TREM2基因的表达调控研究及靶向药物筛选

Recently, a novel variant in the gene encoding the triggering receptor expressed on myeloid cells 2 (TREM2) has been identified that has refocused the spotlight back onto inflammation as a major contributing factor in AD. Variants in TREM2 triple one’s risk of developing late-onset AD. TREM2 is expressed on microglial cells, and functions to stimulate phagocytosis of Aβ and apoptotic neurons on one hand and to suppress cytokine production and inflammation on the other hand. Therefore, increasing the expression level of TREM2 has great potential to cure and prevent AD. Although the important function of TREM2 has been well acknowledged, the TREM2-related signaling pathway remains elusive. Regulation of TREM2 transcription especially in microglia also remains largely unknown. In this proposal, we intend to investigate the TREM2 expression regulation mechanism in microglial cells. And we hope to clarify how TREM2 expression is modulated during the disease progress. We would also screen for small molecular compounds from a homemade natural compound library that could induce TREM2 expression. Finally, we would investigate the efficacy of using those compounds for AD prevention and therapy.

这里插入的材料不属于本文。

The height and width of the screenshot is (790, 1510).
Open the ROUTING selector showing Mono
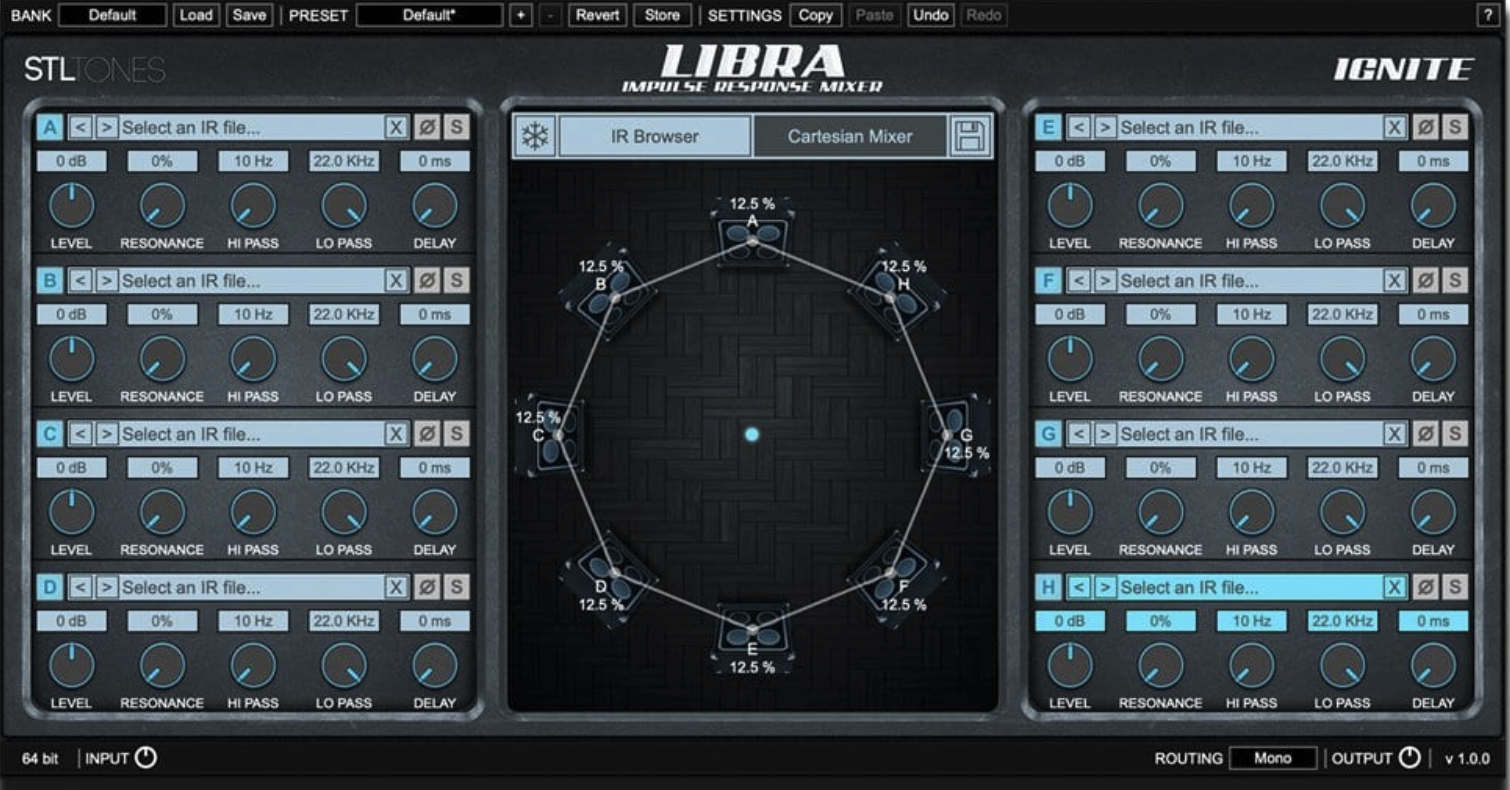[x=1272, y=758]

TREM2是最近发现的阿尔茨海默病（AD）的风险基因，其编码区突变会增加近三倍罹患AD的风险。大脑中Aβ的大量沉积、神经细胞的凋亡以及炎症反应的级联放大是AD的病理特征。TREM2具有潜在的吞噬Aβ、清除凋亡的神经细胞、限制炎性因子的表达与释放等功能，因而大脑中提高TREM2的表达很可能有助于AD的预防和治疗。TREM2在神经系统中主要表达于小胶质细胞，然目前关于TREM2在小胶质细胞中的表达调控机制、详细作用机理和上下游信号通路均尚未可知。因而，我们拟深入探讨TREM2在小胶质细胞中的表达调控机制，理清TREM2表达水平在AD病理过程中的变化谱式。同时，我们将利用课题组已有的天然小分子化合物库，筛选出能够诱导TREM2高表达的化合物并阐明其作用机理及其对AD病程的改善情况。

TREM2是新近发现的阿尔茨海默病（AD）的风险基因，其编码区R47H突变增加近三倍AD的发生风险。TREM2在神经系统中主要表达于小胶质细胞，TREM2在小胶质细胞中的表达调控机制、生物学功能以及相关的信号通路目前尚未完全解析。本项目探讨了TREM2在小胶质细胞中的表达调控机制，以及TREM2表达变化对小胶质细胞功能的影响。同时，本项目揭示了TREM2调控小胶质细胞功能的信号通路，并筛选获得能够调控TREM2表达水平的小分子化合物。此外，本项目还探讨了TREM2的胞外可溶性片段（Soluble TREM2，sTREM2）在小胶质细胞中的功能，进一步丰富了原计划的内容，更加全面地解析了TREM2的生理功能。